** BEGIN Source extract **

I just came across a short piece on Slate by James Surowiecki that Brink Lindsey should read. Surowiecki is talking about I Am Trying to Break Your Heart, the widely-praised documentary about the band Wilco and the problems they had getting their allbum released:

Wilco hands Yankee Hotel Foxtrot to Reprise Records, its longtime label; Reprise demands changes to make the album more marketable; Jeff Tweedy, Wilco’s singer-songwriter, refuses. They eventually part ways, and Wilco sells the record to Nonesuch, which releases it to considerable success on the charts. The point of the story seems clear enough: In today’s world, it’s all about marketing, not music.

Surowiecki points out that the problem with this story—- evil corporations care not for art, etc—- is that Reprise and Nonesuch are part of AOL Time Warner. Wilco were dropped by one bit of the company and re-signed by another.

** END Source extract **

Given problem 1:
Answer from the Wilco passage, one line each:
(a) Which label did Wilco first hand Yankee Hotel Foxtrot to?
(b) Who is Wilco's singer-songwriter?
(c) Which company are Reprise and Nonesuch part of?
Given problem 2:
Decide whether each statement agrees with the Wilco passage, answering yes or no and quoting the words that settle it.
(a) Nonesuch released the album to considerable success on the charts.
(b) Jeff Tweedy accepted the changes Reprise demanded.
(c) The Slate piece was written by Brink Lindsey.
Given problem 3: Echo the Wilco passage word for word, starting with "Wilco hands Yankee" and going on through "marketing, not music.".

** BEGIN Information supplied **

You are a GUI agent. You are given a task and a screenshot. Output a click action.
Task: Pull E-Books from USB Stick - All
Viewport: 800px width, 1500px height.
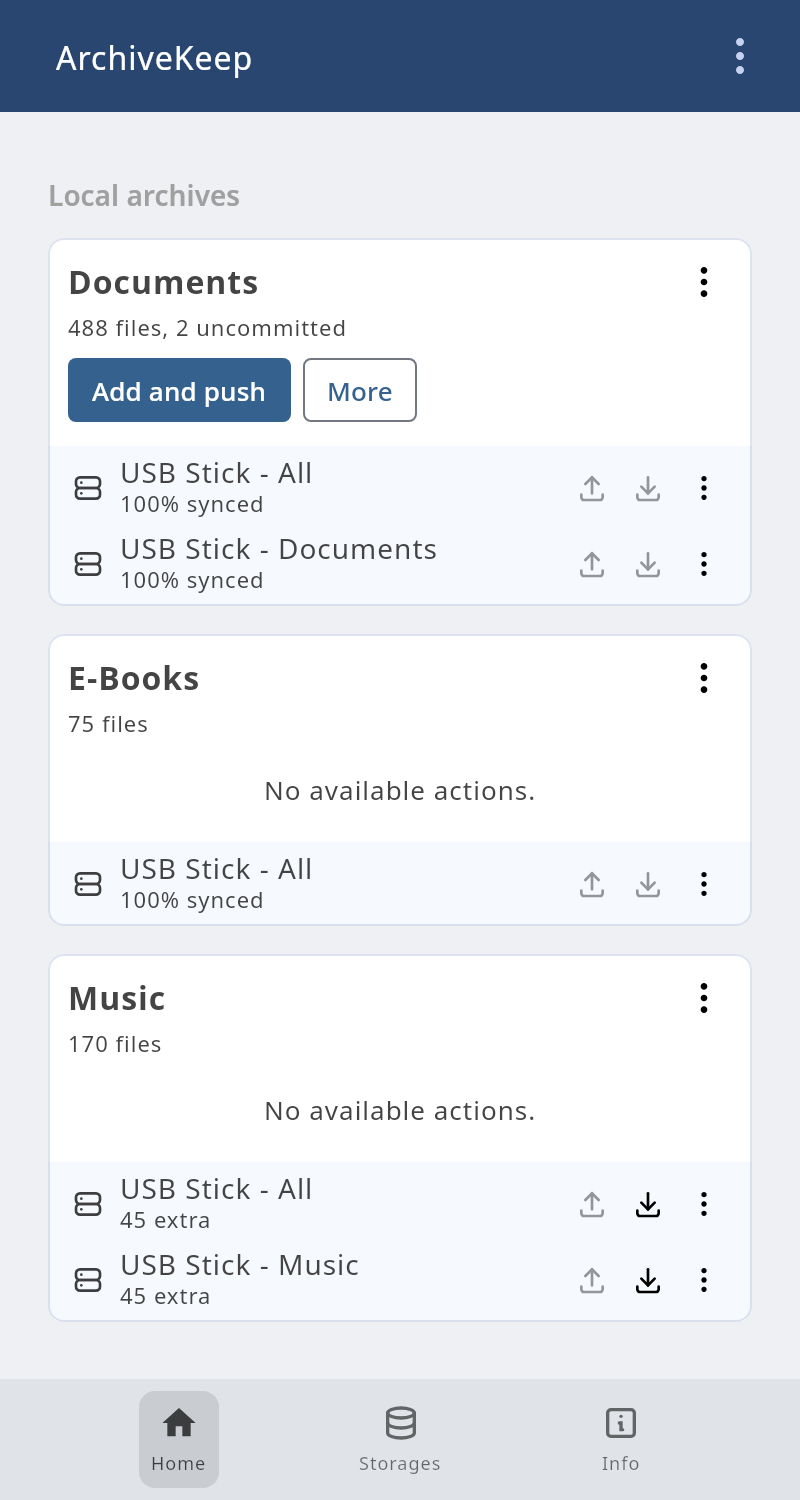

** END Information supplied **

Correct result 1:
(a) Reprise Records
(b) Jeff Tweedy
(c) AOL Time Warner

Correct result 2:
(a) Yes: "which releases it to considerable success on the charts"
(b) No: "Jeff Tweedy, Wilco’s singer-songwriter, refuses"
(c) No: "a short piece on Slate by James Surowiecki"

Correct result 3:
Wilco hands Yankee Hotel Foxtrot to Reprise Records, its longtime label; Reprise demands changes to make the album more marketable; Jeff Tweedy, Wilco’s singer-songwriter, refuses. They eventually part ways, and Wilco sells the record to Nonesuch, which releases it to considerable success on the charts. The point of the story seems clear enough: In today’s world, it’s all about marketing, not music.